Le projet d’arrêté soumis à la consultation du public est pris pour l’application de l’article R. 427-6 du code de l’environnement et fixant la liste, les périodes et les modalités de destruction des espèces susceptibles d’occasionner des dégâts.

Introduction :

En application du 2° du I de l’article R. 427-6 du code de l’environnement, il revient au ministre chargé de la chasse de fixer par un arrêté la liste, les périodes et les modalités de destruction des espèces susceptibles d’occasionner des dégâts (ESOD) dites « du groupe 2 ».

Il existe trois groupes d’ESOD définis par l’article R. 427-6 du code de l’environnement. Le premier et le troisième groupe concernent respectivement les espèces non indigènes classées sur l’ensemble du territoire métropolitain par un arrêté ministériel pérenne (Le chien viverrin, le vison d’Amérique, le raton laveur, le ragondin, le rat musqué et la bernache du Canada) et une liste complémentaire définie par un arrêté préfectoral annuel (le sanglier, le lapin de garenne et le pigeon ramier).

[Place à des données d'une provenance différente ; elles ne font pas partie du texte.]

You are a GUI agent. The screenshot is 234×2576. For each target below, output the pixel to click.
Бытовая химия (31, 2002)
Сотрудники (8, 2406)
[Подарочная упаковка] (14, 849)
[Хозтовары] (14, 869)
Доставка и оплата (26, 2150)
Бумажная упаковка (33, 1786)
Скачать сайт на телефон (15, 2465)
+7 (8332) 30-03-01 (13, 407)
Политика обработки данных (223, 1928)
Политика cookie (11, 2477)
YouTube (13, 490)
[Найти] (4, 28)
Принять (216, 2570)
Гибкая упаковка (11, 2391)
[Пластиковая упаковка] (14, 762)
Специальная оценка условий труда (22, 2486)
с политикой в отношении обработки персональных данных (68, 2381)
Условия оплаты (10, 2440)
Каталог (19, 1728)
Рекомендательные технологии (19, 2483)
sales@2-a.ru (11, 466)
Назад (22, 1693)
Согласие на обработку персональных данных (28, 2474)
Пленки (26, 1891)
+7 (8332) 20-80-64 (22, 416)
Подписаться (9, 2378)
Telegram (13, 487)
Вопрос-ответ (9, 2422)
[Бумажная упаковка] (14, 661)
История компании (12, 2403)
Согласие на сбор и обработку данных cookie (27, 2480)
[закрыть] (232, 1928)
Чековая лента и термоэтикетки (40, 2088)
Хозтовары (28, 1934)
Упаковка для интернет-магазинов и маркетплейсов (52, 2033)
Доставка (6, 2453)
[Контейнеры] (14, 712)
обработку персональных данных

Selon ce même article, une espèce peut être classée ESOD pour au moins l’un des quatre motifs suivants :

1° Dans l’intérêt de la santé et de la sécurité publiques ;
2° Pour assurer la protection de la flore et de la faune ;
3° Pour prévenir des dommages importants aux activités agricoles, forestières et aquacoles ;
4° Pour prévenir les dommages importants à d’autres formes de propriété. Le 4° ne s’applique pas aux espèces d’oiseaux.

La liste des ESOD du groupe 2 est fixée pour 3 ans par arrêté ministériel (courant du 1er juillet de la première année au 30 juin de la troisième année). Cet arrêté ministériel est pris sur proposition des préfets de département après avis de la Commission départementale de la chasse et de la faune sauvage (CDCFS) réunie en formation spécialisée sur les ESOD.

Une note technique datée du 8 septembre 2025 a été diffusée aux directions départementales des territoires et de la mer) en vue de l’élaboration des dossiers de demandes préfectorales de classement ministériel d’espèces susceptibles d’occasionner des dégâts (ESOD) du deuxième groupe.

Contexte :

Le précédent arrêté triennal du 3 août 2023 établissant la liste des ESOD du groupe 2 est arrivé à son terme le 1er juillet et doit, à ce titre, être renouvelé à compter de l’entrée en vigueur du présent projet d’arrêté. Il s’agit de la cinquième période de renouvellement des ESOD du 2e groupe : 2012-2015, 2015-2019, 2019-2023, 2023-2026, 2026-2029.

Il n’existe pas de liste prédéterminée d’espèces pouvant être classées ESOD dans le groupe 2, cependant seules des espèces chassables peuvent l’être.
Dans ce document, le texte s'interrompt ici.